「―――美月…」





「っ……!」




遠距離でも良く聞こえた。
石段を登りきり鳥居の傍。
栗色の綺麗な髪を靡かせ、整った顔をした馴染みの顔。


あたしの“婚約者”。



「翔太くん………」



翔太くんの顔は悲しげで、あたしと絡まる視線が虚しい。
ゆっくり、ゆっくり確かに足を進める翔太くん。

きっとその先はあたしと遥。
あたしは怖かった。
とうとう、とうとう。






この日が来てしまった、と。







ぎゅっ。


「…」


あたしは自分の手を見た。
遥の手があたしの手を包み、強く握っていた。


「…怖がらなくていいよ」


遥の声は恐ろしい程に低く、小さかった。
視線は翔太くんに向けながらあたしにそう言った。

あたしはそれに従うように頷き握られている手を強く握り返した。

すると翔太くんはそれに気付いたのか眉をピクリと動かしていた。

ぞくり。

あたしの身体が強張った。
今日の翔太くんは格別怖く感じた。

怖くて怖くて。


あたしが怯えていた頃。
踊り場の前で、翔太くんは止まった。


「…あんたが遥って奴か」

「じゃあ君が…美月ちゃんに嫌がらせをしてる張本人かな」

「んだと、てめぇ…!!」

あたしはただ黙ることしか出来なかった。

「美月…っ!!」

「っ!!??」


あたしはビクリと肩を上げる。

「帰るぞ」

「え…」

「帰るぞっ!!」

「え…うわっ!!」


翔太くんは遥に握られていないもうひとつのあたしの手を掴んだ。
あたしはふと顔を上げ翔太くんの顔を見ると、どこか焦っていて、悲しんでいるようにも見えた。

「…翔太くん…」

「帰るぞ…美月」

「あっ…」

あたしと遥の手が離れ、片手が冷たくなって行く。
そして翔太くんはあたしを片腕で抱き、遥を睨んだ。

「美月は俺の婚約者だ。
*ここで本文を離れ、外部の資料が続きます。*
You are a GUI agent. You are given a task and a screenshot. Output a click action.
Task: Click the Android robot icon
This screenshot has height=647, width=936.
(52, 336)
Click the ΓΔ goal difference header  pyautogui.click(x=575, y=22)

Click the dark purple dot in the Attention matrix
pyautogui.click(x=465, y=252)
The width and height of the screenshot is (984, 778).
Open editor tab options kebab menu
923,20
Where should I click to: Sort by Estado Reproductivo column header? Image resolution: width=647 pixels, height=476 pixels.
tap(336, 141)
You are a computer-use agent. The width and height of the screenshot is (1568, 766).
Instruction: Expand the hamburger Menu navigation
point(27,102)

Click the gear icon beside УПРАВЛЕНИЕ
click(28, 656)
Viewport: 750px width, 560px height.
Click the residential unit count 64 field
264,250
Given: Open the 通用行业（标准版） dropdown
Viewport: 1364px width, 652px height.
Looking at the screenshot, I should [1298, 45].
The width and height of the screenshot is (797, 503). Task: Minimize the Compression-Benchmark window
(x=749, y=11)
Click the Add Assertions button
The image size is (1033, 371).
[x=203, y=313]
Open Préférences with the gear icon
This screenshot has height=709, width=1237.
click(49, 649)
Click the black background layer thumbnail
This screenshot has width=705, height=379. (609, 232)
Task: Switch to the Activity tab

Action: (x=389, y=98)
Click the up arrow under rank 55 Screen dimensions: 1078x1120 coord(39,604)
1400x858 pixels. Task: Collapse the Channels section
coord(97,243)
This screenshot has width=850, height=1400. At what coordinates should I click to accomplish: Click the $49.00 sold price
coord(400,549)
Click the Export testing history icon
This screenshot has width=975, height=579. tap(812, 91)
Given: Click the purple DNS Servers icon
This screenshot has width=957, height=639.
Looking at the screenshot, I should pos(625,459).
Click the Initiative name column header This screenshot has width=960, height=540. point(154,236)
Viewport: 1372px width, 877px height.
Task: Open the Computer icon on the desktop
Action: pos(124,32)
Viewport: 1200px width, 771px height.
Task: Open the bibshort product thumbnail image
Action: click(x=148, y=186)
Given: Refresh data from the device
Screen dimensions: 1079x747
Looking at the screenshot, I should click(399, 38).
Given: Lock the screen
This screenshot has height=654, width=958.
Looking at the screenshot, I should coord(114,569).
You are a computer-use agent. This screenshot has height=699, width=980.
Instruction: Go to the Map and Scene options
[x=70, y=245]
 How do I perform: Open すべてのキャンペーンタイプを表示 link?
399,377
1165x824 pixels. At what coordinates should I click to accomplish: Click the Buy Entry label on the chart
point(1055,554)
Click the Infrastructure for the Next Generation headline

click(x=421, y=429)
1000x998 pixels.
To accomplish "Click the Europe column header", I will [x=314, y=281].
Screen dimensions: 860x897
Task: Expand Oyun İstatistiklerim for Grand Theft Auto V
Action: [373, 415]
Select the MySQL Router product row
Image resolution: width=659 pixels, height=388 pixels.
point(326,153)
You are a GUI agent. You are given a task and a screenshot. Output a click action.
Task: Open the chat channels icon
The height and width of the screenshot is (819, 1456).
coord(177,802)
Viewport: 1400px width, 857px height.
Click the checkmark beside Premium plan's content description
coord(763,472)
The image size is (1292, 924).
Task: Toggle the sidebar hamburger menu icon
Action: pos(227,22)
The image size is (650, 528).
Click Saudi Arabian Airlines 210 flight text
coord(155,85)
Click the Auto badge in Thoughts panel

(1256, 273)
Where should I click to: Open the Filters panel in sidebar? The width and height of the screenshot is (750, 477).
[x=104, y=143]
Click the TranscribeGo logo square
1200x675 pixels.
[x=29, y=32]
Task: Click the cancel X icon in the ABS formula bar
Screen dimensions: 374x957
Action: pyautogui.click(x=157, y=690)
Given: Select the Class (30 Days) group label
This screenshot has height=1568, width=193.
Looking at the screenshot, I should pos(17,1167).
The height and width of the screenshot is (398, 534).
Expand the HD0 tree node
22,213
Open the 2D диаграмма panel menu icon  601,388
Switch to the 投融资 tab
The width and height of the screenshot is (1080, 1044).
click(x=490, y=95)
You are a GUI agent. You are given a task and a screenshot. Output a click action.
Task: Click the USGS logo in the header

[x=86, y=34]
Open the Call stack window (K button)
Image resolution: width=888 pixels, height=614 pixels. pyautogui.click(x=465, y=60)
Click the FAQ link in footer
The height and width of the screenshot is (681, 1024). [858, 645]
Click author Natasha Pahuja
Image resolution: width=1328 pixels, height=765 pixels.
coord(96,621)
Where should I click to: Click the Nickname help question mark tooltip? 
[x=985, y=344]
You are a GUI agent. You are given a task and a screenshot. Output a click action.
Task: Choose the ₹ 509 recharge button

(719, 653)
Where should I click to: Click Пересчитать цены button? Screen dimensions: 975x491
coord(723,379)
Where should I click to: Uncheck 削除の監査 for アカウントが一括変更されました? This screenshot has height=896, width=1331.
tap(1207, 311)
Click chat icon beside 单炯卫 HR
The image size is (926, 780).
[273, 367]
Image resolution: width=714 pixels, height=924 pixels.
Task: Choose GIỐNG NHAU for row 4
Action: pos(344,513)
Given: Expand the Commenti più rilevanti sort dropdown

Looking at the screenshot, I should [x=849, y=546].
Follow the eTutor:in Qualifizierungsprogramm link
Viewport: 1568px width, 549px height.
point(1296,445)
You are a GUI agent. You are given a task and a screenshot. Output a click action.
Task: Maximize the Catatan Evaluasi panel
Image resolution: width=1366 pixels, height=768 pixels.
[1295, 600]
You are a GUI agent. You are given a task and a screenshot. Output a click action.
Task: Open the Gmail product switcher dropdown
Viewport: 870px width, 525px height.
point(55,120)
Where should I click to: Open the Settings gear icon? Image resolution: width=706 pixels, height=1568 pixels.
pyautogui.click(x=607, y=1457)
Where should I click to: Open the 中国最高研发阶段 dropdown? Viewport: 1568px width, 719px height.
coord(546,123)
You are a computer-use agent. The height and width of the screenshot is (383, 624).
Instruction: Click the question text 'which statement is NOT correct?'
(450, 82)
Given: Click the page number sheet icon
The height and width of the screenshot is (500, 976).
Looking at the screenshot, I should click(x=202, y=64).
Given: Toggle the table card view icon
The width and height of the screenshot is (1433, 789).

近い将来、妻になるんだよ」

「へぇ。そりゃあめでたい」

「ぜってぇ、渡さねぇ」


遥はニヤリ、笑みを溢した。
そして。

グイッ、と。
あたしの顎を無理に向かせ、口付けをした。

「…ぁ…」

あたしは俯く。
遥は翔太くんを怪しげに笑った顔で言った。

「…望むところ」

「行くぞ…美月」

「うわっ、え…ちょっ!!」


あたしたちは水城神社を出ていく。
だけどあたしはただ遥を見つめていたんだ。